Sorry it's long (said no one ever)
Working in retail opens your eyes to a whole world many do not see.
A world of such diversely, fascinatingly, mundanely grey, vibrantly glorious, disgusting and bright human behaviour.
You may think we just stack the shelves and clean up the unmitigated and immense damage you cause after you visit our place of work.
But we do so much more, we see so much more.
We watch, we listen, we cry and we laugh both with you, and admittedly, on occasion, at you.
But do forgive us as we are too, diversely, fascinatingly, mundanely grey, vibrantly glorious, disgusting and bright humans.
You can, as our customers, wholeheartedly make our day, you can be kind and courteous, funny, and quite often, we love having you with us, especially when you are considerate, considering this is our place of work.
And in that place of work, where we spend more daylight hours of our lives with you than we do with our families and loved ones, in that place of work we come across those who frustrate and annoy, who are aggressive and demeaning, we are made to feel unworthy and on occasion, occasionally you make us cry.
But you also lift us, with your own brand of madness :)
We have 'Buddy' who often comes in wearing a puffy coat and a blue baseball cap, precariously perched on top of his head.
'Hat family' visits were mum and daughter each wear a trilby and dad wears a cap.
"Carol" who is always decorating and most often needs...
" A thing, you know, with the part that folds over, it's grey" or an "Orange do-dah, you use it in the garden, it was on the telly"...
Be assured, we see you all, we remember you all. The good, the bad and those we endlessly try to help but always ask for things we don't sell and end up saying "fine i'll just go to Dunelm"...
We don't just stack the shelves and clean up the unmitigated and immense damage you cause after you visit our place of work. We also share with you your joys and your woes.
We spoke to a woman who was in floods of tears as she had been made to feel stupid and had been spoken to unkindly in another shop. She was looked after, consoled and taken care of.
We spoke to a woman who was on her first day outside after her husband of some 40 years had passed away. We listened and gave her many kind words, she left feeling much less alone.
We spoke at length to a woman in her 30's who had been told that morning she was finally in remission. We shared her joy.
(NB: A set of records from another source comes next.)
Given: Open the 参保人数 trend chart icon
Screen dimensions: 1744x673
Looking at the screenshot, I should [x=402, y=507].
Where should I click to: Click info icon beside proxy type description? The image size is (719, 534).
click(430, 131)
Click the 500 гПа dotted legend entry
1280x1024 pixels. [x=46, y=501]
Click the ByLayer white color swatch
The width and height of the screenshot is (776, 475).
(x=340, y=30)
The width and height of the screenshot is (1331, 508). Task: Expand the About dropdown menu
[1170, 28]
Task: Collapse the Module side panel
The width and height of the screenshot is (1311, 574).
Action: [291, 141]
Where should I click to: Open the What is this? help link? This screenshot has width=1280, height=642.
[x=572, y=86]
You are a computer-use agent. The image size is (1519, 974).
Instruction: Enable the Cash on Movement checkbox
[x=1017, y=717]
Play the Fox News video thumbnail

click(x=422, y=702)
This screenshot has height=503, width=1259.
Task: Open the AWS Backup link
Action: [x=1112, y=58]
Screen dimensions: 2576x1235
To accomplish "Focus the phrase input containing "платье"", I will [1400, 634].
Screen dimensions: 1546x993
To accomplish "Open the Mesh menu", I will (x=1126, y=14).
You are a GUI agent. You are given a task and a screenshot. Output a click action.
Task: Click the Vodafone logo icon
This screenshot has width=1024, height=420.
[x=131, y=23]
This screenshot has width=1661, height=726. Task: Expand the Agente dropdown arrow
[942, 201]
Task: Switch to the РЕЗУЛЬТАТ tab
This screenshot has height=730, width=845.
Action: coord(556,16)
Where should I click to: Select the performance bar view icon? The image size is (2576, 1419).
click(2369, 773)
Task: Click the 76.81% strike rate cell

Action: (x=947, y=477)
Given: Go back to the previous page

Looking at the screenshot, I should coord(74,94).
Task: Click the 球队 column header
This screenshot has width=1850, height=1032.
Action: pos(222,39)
And relief.
We help the elderly Scottish gentleman with his son who has autism. His wife passed away 4 years ago and his son is his world. His son likes to touch our soft cushions and always asks his dad if it's 'time for tea yet.'
We don't just stack the shelves and clean up the unmitigated and immense damage you cause after you visit our place of work. We do understand, more than you know.
Today I met a quite exhausted woman, covered in dry paint, wearing a weary expression. She was holding a tin of paint with paint covered hands.
And with a tired voice she told me she had been...
"Painting all ****** day" and she was... "so bleedin' tired I can't think straight". She had run out of paint and asked how much the paint was.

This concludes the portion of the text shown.